RASL by Jeff Smith — available in four paperback volumes — is a fifteen-issue story that recently took me by complete surprise. However, I should have known how good it would be: Smith’s well-known comic Bone — an epic work of fantasy for all ages — is one of the great contemporary comic classics. However, I must warn fans of Jeff Smith and Bone that RASL is not a book for kids. Please do not pick this one up for little Johnnie’s next birthday gift. You’ll have a lot of explaining to do — from the birds and bees to the scientific theories of Nikola Tesla and Einstein.
Tesla seems to be a favorite historical character of current comic book writers — he’s a main character in the Atomic Robo series, and in RASL, though Tesla is not actually a main character, he is a preoccupation of the main character, and Tesla’s life, experiments, and theories are central to the science fiction aspects of the comic book.
This graphic novel — it’s so well constructed a story I feel compelled to call it a novel — is about a scientist named Robert who — in the process of working on the implications of Tesla’s theories — has invented a way to travel between parallel worlds. RASL will appeal greatly to readers who are fascinated by the concept of parallel worlds, particularly how they would differ from ours and how they would affect one another. I wouldn’t say I have ever thought much about this concept, but, even so, I was intrigued. Jeff Smith spends a larger percentage of panel space than I would have anticipated talking about the science behind the concept, really emphasizing the science aspect of science fiction. However, as someone who usually does not like this type of emphasis in typical science fiction prose novels, I found that it worked well in a comic because it didn’t slow down the pace of the story, and from what I understand, Smith did extensive background research to make sure his speculative science was as sound as possible.
In fact, the pacing was phenomenal: My wife finds it completely unfathomable that I can stop reading a book or watching a movie in the middle of an action scene or a revelation of suspense and not pick up the narrative until the next day or week. For that reason, I often have twenty, thirty, or more books going simultaneously (hence my love of the Kindle’s carrying capacity). Some books — including digital comic books — just remain unfinished, lost in the depth of my digital device. But I could not stop reading RASL until I fell asleep in the middle of the night in the middle of an issue. And I woke up the next morning and finished it immediately. Coming from me, that’s the highest praise I can give to the narrative drive of a work of fiction.

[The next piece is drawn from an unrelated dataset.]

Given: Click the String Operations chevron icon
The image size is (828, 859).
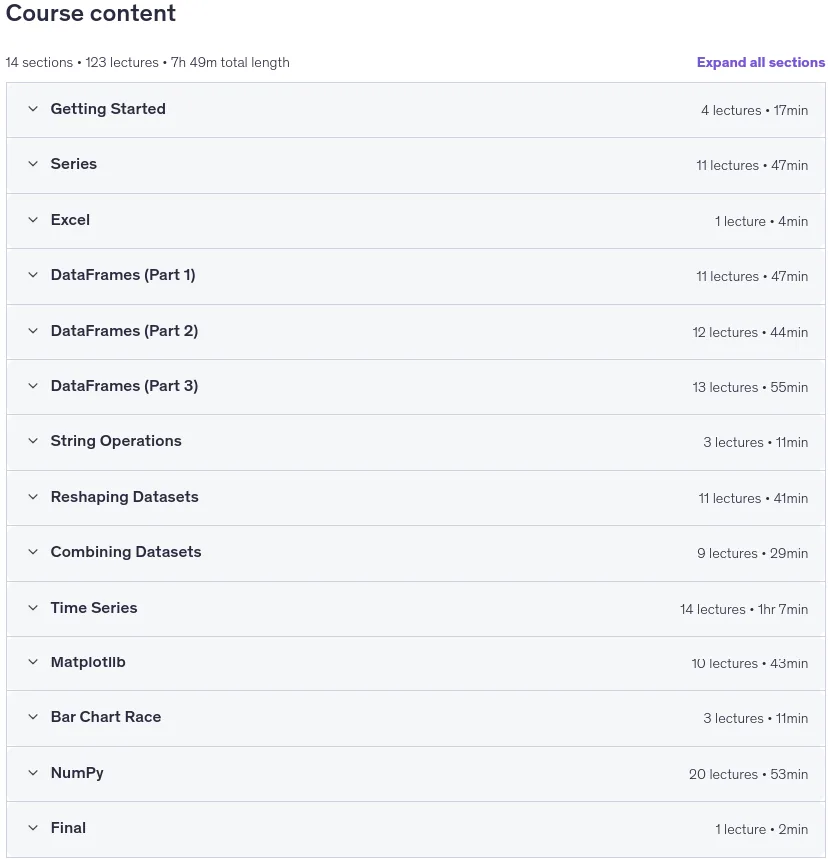Looking at the screenshot, I should click(x=33, y=441).
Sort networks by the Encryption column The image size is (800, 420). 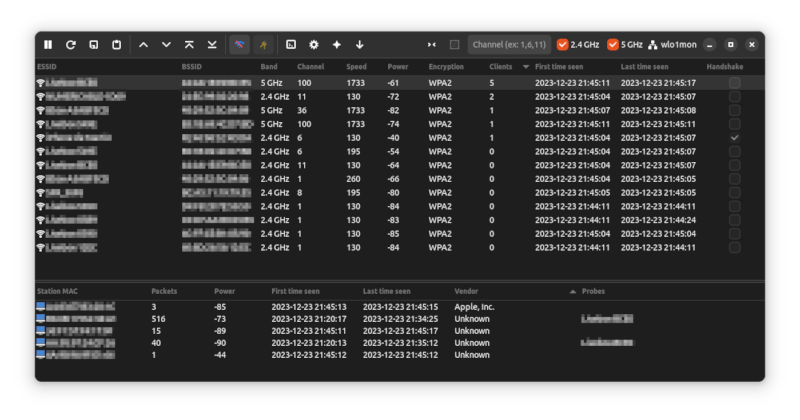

So what makes RASL so incredibly interesting? Basically, I had no idea where this strange comic book was going. I just couldn’t guess. This comic is very odd, and some things in it are never fully explained, particularly the reason why the guy/creature chasing Rob looks the way he does. Is he human? What is he? I have no idea, and we are never told. Quite strange. But he’s a great character — with his black slouch hat and black coat — who adds a slight noir aspect to the story. We find out his name is Agent Crow, and he’s working for somebody who wants to catch Robert — or RASL as he goes by — for several reasons: First, RASL is the name Robert uses as an art thief, and this criminal activity explains why he is being pursued by Agent Crow. But it turns out that Agent Crow’s interest in RASL goes deeper: Is he more interested in RASL the art thief or Robert the scientist? And what about Agent Crow’s personal agenda and ultimate loyalties in all this? One’s ontological view of parallel worlds affects one’s actions in those worlds. If one believes they are as real as our world, then the lives of people there are equally sacred. If those worlds are mere shadows, illusory fictions, then people’s lives there might not be worth much — an interesting ethical issue presented to us by Jeff Smith through his own fictional world.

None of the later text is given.